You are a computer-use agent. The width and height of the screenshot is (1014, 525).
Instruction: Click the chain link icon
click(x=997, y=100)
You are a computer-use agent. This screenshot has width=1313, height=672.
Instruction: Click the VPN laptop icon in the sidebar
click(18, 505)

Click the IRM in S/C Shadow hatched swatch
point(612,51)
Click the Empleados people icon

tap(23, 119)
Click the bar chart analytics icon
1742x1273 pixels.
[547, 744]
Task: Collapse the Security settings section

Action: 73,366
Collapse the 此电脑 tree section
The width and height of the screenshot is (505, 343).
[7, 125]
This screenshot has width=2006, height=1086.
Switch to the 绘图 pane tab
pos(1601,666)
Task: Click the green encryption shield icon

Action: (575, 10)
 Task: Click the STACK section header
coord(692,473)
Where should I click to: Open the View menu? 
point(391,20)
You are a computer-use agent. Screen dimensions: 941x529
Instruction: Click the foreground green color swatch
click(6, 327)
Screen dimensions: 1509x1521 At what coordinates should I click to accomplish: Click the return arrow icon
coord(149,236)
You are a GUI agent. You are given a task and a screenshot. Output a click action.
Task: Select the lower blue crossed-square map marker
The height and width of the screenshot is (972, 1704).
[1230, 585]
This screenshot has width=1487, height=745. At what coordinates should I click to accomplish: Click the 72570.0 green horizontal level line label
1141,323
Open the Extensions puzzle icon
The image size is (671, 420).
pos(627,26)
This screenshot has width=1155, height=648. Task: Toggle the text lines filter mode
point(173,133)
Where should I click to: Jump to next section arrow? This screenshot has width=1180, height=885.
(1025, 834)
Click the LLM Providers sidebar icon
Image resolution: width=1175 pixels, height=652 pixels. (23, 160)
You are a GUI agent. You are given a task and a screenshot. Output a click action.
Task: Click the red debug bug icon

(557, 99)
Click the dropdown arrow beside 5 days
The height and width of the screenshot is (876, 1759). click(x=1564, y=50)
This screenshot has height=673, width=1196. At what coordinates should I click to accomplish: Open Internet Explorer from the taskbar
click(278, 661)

Task instructions: Take every line in the preceding listing that contains "agent" and copy it.

Completed exercise:
You are a computer-use agent. The width and height of the screenshot is (1014, 525).
You are a computer-use agent. This screenshot has width=1313, height=672.
You are a computer-use agent. Screen dimensions: 941x529
You are a GUI agent. You are given a task and a screenshot. Output a click action.
You are a GUI agent. You are given a task and a screenshot. Output a click action.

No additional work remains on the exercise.